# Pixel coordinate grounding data

= = = = =

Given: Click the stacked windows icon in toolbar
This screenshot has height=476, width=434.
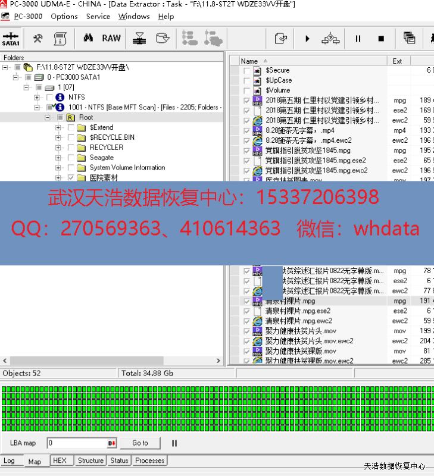Looking at the screenshot, I should pos(409,39).
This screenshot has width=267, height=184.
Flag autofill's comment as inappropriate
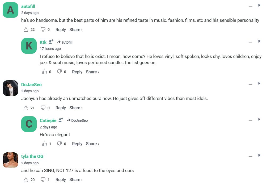click(259, 6)

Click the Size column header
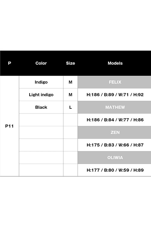70,63
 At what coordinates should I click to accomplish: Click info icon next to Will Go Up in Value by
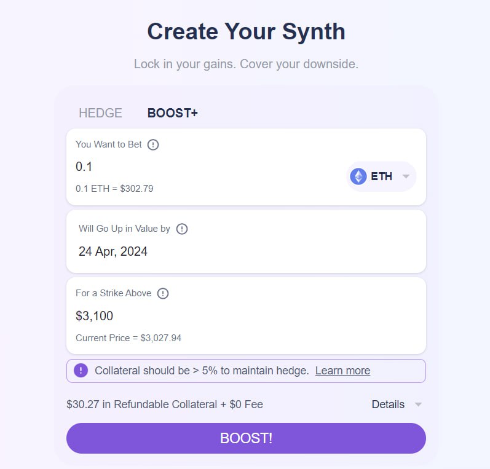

= = = = =

Return the preceding entries exactly, each word as given, but leave out any picture.

# Response
Given: Click the stacked windows icon in toolbar
This screenshot has height=476, width=434.
Looking at the screenshot, I should pos(409,39).
This screenshot has width=267, height=184.
Flag autofill's comment as inappropriate
click(259, 6)

Click the Size column header
70,63
 At what coordinates should I click to accomplish: Click info icon next to Will Go Up in Value by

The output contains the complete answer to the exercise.